Correct Answer: Emerson's efficiency plan

Explanation:


Introduction / Context:
Wage incentive plans in industrial engineering motivate higher productivity and align worker compensation with performance. Understanding which plan applies to all workers versus only those who save time on an assigned task helps select the right scheme for a factory or service operation.



Given Data / Assumptions:

  • A plant uses time standards developed via time study or predetermined motion time systems.
  • “Applied to all workers” means every worker's bonus is calculated from a common efficiency metric, not just a few individuals who beat a specific time.
  • Quality and safety levels are maintained; only acceptable output counts toward efficiency.


Concept / Approach:
Emerson's efficiency plan calculates an efficiency percentage (actual output or time versus standard). Below a threshold (often around two-thirds efficiency) workers receive guaranteed day wages; above that threshold, progressive bonuses are paid to all workers according to their efficiency level. By contrast, Halsey and Rowan are premium plans on a single job's saved time, and Gantt is a task-and-bonus differential plan.



Step-by-Step Solution:

Define efficiency% = (Standard time / Actual time) * 100 or (Actual output / Standard output) * 100.Apply a plant-wide bonus schedule that increases with efficiency beyond a set threshold.Ensure day-wage guarantee so low-efficiency workers still receive base pay.Outcome: every worker's pay can include a bonus, scaled by efficiency.
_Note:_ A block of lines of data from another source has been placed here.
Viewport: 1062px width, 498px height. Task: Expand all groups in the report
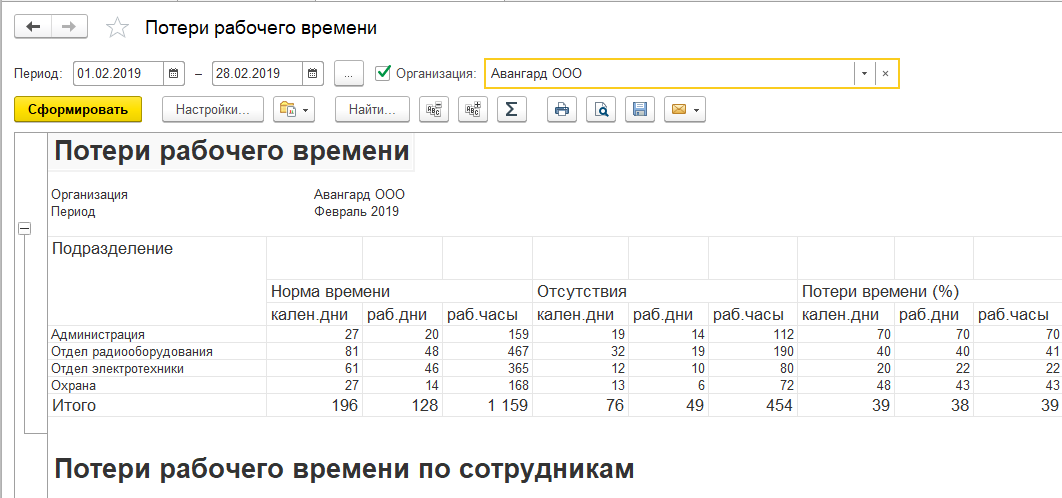coord(472,109)
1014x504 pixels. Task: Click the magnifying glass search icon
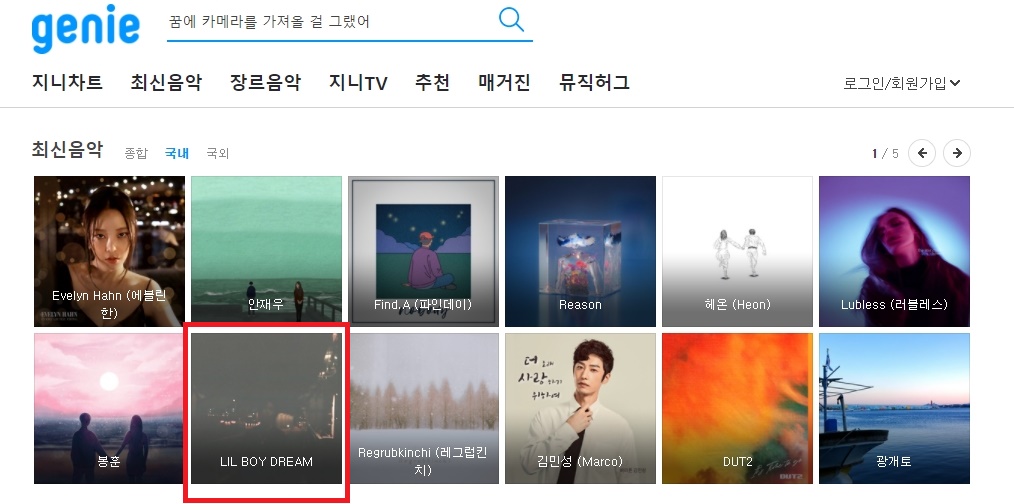[x=511, y=19]
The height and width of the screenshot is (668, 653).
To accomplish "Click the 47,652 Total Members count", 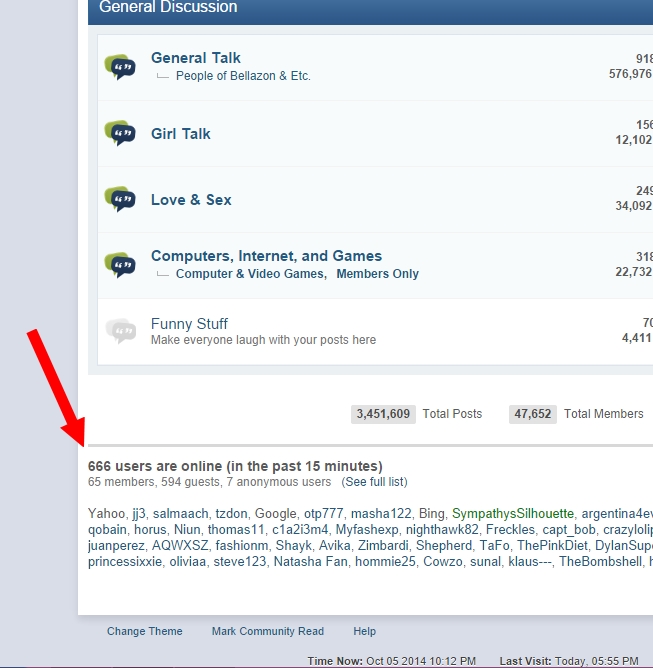I will pos(533,414).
Verification / Alternative check:
Compare plan mechanics: Halsey/Rowan require time saved on a job; Gantt pays a high bonus only when a high standard is met. Only Emerson's explicitly scales bonuses for all workers via efficiency percent.



Why Other Options Are Wrong:

  • Halsey plan: Bonus applies to saved time on a job, not automatically to all workers.
  • Gantt plan: Task-and-bonus or differential piece—bonus only if the task standard is met.
  • Rowan plan: Bonus proportionate to time saved; again job-specific, not plant-wide efficiency for all.


Common Pitfalls:
Assuming “applied to all” means equal bonus; in Emerson's plan, bonus scales with each worker’s efficiency.